Tokyo Designers Week!
This year, Tokyo Designers Week 2013 was not at all what I was expecting it to be.
After vising the G-Mark Award exhibition in Roppongi on Saturday, I thought it would be more of the same at Tokyo Designers Week. Namely, rows of objets quotidienne lined up for one to pick up and examine like toothbrushes, iPad cases, lamps. TDW was nothing like that…
If you have ever been to this event before, then you are aware of the vast amount of objects on display. There have always been cutting edge. professionally made designers objects, but this year was a bit different, as the organizers were hoping to draw a parallel to other festivals happening in Tokyo this year- namely music festivals. In the center of the exhibition space was a music stage! While I was there the band was playing the kind of syrupy jazz that one would expect to be playing arbitrarily in the background of an episode of Friends. Perhaps next year they will get that aspect a little more interesting…..THere was even an open bar at the entrance, and a new smokeless tobacco product that they were trying to push on consumers with cute photos and crisp ad. Perhaps this is a push towards eliminating smoking in Tokyo, to place in line with other major cities around the world who have embraced the ban? Namely New York, Toronto, Paris and London. The Olympics are coming here…. and with it, the tourists!

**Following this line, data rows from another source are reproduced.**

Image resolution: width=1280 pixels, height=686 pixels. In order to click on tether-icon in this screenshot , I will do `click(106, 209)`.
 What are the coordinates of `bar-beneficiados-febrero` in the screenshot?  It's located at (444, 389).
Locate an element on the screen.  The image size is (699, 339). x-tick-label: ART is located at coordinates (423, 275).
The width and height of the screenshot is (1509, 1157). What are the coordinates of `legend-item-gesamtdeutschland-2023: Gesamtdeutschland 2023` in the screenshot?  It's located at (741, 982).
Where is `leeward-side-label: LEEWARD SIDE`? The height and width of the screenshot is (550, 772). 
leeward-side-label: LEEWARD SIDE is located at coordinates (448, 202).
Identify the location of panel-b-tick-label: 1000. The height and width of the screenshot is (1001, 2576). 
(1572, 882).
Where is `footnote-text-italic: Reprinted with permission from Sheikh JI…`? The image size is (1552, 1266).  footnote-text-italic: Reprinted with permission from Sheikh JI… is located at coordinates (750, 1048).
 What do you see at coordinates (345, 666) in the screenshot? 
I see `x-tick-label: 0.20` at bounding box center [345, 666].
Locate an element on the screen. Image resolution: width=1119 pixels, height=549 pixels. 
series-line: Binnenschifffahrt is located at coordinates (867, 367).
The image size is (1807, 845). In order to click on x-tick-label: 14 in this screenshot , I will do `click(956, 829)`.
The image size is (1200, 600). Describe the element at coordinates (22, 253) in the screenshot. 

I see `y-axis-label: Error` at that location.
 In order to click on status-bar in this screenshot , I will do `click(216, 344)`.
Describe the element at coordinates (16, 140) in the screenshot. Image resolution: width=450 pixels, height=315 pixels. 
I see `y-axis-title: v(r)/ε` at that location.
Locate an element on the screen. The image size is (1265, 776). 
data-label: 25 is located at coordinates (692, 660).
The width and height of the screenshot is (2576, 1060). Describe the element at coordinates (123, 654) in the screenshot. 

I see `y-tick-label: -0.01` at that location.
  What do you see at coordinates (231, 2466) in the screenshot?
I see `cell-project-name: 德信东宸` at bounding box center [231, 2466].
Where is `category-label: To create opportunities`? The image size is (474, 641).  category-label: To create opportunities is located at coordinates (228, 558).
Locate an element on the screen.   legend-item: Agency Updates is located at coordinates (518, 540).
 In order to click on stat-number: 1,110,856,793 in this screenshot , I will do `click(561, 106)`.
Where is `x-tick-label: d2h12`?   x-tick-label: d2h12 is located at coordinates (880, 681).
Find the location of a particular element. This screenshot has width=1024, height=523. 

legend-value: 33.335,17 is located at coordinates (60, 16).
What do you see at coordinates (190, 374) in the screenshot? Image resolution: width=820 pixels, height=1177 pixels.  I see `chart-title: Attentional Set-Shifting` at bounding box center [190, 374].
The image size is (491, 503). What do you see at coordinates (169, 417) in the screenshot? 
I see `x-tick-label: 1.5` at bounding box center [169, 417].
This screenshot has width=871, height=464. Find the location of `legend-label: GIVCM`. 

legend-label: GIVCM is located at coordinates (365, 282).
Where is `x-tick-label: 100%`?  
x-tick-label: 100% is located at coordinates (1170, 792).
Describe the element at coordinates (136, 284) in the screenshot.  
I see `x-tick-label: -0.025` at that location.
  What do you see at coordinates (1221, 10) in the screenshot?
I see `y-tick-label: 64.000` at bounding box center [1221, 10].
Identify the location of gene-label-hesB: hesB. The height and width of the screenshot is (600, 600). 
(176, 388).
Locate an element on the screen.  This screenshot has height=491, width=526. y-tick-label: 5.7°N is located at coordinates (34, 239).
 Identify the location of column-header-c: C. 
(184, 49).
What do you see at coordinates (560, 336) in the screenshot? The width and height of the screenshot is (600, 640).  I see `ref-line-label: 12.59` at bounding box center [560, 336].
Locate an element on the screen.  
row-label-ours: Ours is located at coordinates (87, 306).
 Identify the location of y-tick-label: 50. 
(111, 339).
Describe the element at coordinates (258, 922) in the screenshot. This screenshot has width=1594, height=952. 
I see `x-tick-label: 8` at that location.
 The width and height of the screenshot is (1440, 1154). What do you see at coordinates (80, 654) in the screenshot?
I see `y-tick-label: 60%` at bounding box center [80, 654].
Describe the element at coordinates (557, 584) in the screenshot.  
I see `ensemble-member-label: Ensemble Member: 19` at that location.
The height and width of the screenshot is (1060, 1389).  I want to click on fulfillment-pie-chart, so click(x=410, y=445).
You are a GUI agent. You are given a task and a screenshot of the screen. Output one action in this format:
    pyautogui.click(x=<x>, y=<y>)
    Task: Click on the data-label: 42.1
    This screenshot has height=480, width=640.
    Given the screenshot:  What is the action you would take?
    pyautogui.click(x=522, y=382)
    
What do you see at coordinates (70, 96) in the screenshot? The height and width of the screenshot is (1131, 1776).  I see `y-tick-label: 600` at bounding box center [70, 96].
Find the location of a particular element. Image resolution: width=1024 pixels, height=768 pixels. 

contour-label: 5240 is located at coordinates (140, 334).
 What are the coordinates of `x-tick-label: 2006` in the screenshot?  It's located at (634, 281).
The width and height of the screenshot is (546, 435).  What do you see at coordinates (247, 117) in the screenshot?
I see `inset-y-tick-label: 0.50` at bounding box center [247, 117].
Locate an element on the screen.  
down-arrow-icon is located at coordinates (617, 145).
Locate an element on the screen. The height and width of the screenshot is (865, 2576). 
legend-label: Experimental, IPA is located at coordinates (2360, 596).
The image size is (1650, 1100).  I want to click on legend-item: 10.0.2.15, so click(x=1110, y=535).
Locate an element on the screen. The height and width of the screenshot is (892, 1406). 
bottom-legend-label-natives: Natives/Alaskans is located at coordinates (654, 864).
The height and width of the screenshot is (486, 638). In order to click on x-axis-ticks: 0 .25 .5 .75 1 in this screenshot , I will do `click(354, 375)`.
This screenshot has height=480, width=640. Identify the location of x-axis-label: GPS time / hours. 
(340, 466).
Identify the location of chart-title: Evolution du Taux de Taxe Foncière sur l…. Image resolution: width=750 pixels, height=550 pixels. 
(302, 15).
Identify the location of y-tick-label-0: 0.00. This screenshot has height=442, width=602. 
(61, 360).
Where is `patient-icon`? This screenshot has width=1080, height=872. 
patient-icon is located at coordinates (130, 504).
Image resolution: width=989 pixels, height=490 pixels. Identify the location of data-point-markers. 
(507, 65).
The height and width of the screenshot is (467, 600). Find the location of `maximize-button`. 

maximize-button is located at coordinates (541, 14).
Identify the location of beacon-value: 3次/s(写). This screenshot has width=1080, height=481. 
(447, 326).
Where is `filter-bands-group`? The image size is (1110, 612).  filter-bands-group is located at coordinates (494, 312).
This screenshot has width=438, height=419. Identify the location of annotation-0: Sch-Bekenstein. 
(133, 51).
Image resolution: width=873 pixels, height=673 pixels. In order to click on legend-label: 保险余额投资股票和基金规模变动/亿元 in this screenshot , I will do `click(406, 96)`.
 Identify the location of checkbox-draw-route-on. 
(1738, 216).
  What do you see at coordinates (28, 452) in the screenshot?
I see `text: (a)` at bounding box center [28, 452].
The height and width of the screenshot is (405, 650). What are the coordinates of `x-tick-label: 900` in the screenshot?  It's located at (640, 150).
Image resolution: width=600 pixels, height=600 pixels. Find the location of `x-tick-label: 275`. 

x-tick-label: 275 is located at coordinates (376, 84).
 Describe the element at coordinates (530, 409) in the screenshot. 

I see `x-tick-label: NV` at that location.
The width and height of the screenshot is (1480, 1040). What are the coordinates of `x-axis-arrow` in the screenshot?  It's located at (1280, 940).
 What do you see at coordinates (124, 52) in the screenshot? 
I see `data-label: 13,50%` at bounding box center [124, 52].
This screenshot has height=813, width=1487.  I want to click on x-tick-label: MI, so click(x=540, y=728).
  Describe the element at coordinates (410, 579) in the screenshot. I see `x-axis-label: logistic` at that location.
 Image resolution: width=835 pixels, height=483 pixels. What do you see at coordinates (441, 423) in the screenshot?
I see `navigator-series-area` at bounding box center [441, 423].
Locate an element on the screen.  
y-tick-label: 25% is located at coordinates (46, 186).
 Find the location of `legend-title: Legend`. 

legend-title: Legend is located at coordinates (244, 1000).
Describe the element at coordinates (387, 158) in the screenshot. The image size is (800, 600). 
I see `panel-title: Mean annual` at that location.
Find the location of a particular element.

I also was very happy to see the 3D printing booth on display! It was jam packed and I really felt like I was experiencing a historical moment. Well, maybe that specific moment won’t go down in the history books, but now we are seeing domestic 3D printers as a novelty spectacle, while not raelly placing a lot of intrinsic value on their materials or the resulting material quality of everything printed (everything has a ‘samey” quality), and soon they will become a ubiquitous production source, a must-have machine for every factory and design house alike. I can’t wait until they can print in metal, wood, and even food! I am trying to ignore the possibilities of printing DNA and other organic materials. That is not my field, and frankly it terrifies me to think that the scientific avant-garde can be leagues ahead of the moral and socially responsible.